• Activity: Copy out the whole review of the film "Zelig" word for word.

• Passage shown:
= Beginning of Section =
ZELIG
**1/2 (out of ****)
Starring Woody Allen and Mia Farrow.
Directed & written by Woody Allen.
1983 PG

Woody Allen’s “Zelig” is a thought-provoking tale of a man so unsure of himself, with so little self-confidence, that he is actually able to physically transform in order to fit in with those around him.  Put him around fat people, and he gains weight, put him around people of different skin color, and he begins to match them.  Put Zelig with doctors and psychiatrists and he begins to talk like them.  Rarely has the seductive danger of conformity been more poignant.  What makes the film “Zelig” both additionally intriguing and difficult to watch is that the entire film is told in a documentary format, as if Zelig were an actual person who became famous in the 1920s.  Zelig the man is essentially a non-personality, and perhaps the only way to film such a phenomenon is to keep the audience a few steps away from him.  The drawback to this approach is that we’re always two-arm’s lengths away from the story; I was intrigued by “Zelig” but seldom drawn in.

The technical prowess of “Zelig” ranks close to “Forrest Gump” in its ability to place Woody Allen-as-Leonard Zelig within historical film footage.  We see him at ticker-tape parades, at baseball games, at political conventions.  Much of this is actual footage from the 1920s, with Allen inserted, and the rest is new footage that has been magicked to match.  Allen, as writer-director, has mimicked the documentary style of the likes of Ken Burns as well as Zelig mimics those around him; we see still photographs, we hear tape-recorded interviews between Zelig and his psychiatrist (Mia Farrow), we see “old” newspapers, and we even see interviews of actual modern historians and sociologists who have joined Allen in the joke.  Only occasionally do we see scenes play out traditionally, when Zelig’s headshrink is able to have their sessions filmed.  The sounds of the period are recreated as well as the images, as new music in the old style is melded seamlessly with genuine period pieces.
= End of Section =
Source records
= Beginning of Section =
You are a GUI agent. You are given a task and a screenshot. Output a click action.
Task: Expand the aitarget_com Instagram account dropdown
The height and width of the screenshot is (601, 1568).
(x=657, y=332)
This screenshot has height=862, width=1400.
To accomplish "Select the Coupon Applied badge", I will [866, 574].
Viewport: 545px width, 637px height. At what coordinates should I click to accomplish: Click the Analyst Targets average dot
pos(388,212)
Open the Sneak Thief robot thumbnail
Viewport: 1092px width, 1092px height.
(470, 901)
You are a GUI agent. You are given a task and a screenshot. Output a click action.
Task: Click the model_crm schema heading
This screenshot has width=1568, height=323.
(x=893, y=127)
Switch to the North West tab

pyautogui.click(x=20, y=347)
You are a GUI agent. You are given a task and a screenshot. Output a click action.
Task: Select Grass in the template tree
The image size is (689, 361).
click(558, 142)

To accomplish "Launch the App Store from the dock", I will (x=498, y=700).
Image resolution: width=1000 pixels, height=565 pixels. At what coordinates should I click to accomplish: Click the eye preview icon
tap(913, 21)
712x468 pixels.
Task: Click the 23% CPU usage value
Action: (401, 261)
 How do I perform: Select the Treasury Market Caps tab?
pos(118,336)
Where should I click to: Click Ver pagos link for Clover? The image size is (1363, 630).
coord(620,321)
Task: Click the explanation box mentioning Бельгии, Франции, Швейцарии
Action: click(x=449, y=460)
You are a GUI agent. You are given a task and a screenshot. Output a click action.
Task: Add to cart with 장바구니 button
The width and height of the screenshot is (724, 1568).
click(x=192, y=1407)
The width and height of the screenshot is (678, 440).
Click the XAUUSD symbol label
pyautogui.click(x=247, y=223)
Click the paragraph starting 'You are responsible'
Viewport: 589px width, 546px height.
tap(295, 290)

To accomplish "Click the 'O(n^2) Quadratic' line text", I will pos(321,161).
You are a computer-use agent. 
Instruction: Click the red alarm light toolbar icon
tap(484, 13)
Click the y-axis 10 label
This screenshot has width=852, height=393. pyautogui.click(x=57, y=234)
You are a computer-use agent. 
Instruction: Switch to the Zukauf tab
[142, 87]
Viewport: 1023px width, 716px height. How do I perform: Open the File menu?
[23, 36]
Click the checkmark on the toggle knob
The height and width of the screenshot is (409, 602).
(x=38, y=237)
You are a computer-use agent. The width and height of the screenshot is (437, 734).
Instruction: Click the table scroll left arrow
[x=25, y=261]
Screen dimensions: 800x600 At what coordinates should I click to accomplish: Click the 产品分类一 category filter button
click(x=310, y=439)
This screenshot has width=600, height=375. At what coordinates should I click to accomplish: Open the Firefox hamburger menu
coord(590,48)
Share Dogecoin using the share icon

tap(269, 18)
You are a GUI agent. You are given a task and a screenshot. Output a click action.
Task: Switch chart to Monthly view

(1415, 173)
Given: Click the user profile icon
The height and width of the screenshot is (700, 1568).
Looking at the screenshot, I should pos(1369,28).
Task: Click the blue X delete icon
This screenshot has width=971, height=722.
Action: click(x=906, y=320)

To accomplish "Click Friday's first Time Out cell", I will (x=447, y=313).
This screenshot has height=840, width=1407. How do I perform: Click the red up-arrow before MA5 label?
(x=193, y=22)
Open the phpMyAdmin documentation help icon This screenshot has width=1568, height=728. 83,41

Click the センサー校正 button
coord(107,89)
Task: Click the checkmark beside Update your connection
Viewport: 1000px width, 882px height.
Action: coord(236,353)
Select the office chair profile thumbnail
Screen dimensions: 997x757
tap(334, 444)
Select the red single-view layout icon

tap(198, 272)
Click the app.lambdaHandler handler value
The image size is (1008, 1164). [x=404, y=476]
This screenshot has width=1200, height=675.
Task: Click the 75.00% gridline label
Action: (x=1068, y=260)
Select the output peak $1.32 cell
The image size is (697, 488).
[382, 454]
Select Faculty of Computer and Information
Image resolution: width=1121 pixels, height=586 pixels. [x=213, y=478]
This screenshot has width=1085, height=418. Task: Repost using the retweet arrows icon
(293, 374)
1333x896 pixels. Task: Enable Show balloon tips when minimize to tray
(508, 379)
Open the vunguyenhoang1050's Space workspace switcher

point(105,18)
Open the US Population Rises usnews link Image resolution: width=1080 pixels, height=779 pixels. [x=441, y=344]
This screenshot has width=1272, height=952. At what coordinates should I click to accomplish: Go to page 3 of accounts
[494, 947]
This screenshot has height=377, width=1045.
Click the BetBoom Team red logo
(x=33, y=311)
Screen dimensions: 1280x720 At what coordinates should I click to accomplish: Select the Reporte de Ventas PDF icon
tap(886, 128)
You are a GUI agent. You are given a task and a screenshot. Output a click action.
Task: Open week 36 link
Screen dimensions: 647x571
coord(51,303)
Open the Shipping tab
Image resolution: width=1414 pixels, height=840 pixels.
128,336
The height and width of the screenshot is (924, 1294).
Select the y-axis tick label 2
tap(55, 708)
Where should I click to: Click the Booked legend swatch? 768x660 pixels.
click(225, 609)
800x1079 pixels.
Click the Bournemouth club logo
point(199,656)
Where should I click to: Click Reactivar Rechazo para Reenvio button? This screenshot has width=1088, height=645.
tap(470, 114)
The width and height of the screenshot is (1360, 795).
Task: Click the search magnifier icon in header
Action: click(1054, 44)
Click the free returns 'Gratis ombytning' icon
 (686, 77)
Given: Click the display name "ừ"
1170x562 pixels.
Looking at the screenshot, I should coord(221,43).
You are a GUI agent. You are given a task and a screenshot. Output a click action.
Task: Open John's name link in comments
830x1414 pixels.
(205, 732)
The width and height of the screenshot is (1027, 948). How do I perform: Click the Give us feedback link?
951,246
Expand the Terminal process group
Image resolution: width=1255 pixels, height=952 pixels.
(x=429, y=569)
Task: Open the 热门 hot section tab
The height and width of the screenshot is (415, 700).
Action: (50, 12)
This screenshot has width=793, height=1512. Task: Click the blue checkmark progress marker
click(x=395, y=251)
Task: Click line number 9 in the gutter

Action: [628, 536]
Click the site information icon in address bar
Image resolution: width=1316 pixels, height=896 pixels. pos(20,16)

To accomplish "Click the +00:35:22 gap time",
= End of Section =
• Exercise output:
ZELIG
**1/2 (out of ****)
Starring Woody Allen and Mia Farrow.
Directed & written by Woody Allen.
1983 PG

Woody Allen’s “Zelig” is a thought-provoking tale of a man so unsure of himself, with so little self-confidence, that he is actually able to physically transform in order to fit in with those around him.  Put him around fat people, and he gains weight, put him around people of different skin color, and he begins to match them.  Put Zelig with doctors and psychiatrists and he begins to talk like them.  Rarely has the seductive danger of conformity been more poignant.  What makes the film “Zelig” both additionally intriguing and difficult to watch is that the entire film is told in a documentary format, as if Zelig were an actual person who became famous in the 1920s.  Zelig the man is essentially a non-personality, and perhaps the only way to film such a phenomenon is to keep the audience a few steps away from him.  The drawback to this approach is that we’re always two-arm’s lengths away from the story; I was intrigued by “Zelig” but seldom drawn in.

The technical prowess of “Zelig” ranks close to “Forrest Gump” in its ability to place Woody Allen-as-Leonard Zelig within historical film footage.  We see him at ticker-tape parades, at baseball games, at political conventions.  Much of this is actual footage from the 1920s, with Allen inserted, and the rest is new footage that has been magicked to match.  Allen, as writer-director, has mimicked the documentary style of the likes of Ken Burns as well as Zelig mimics those around him; we see still photographs, we hear tape-recorded interviews between Zelig and his psychiatrist (Mia Farrow), we see “old” newspapers, and we even see interviews of actual modern historians and sociologists who have joined Allen in the joke.  Only occasionally do we see scenes play out traditionally, when Zelig’s headshrink is able to have their sessions filmed.  The sounds of the period are recreated as well as the images, as new music in the old style is melded seamlessly with genuine period pieces.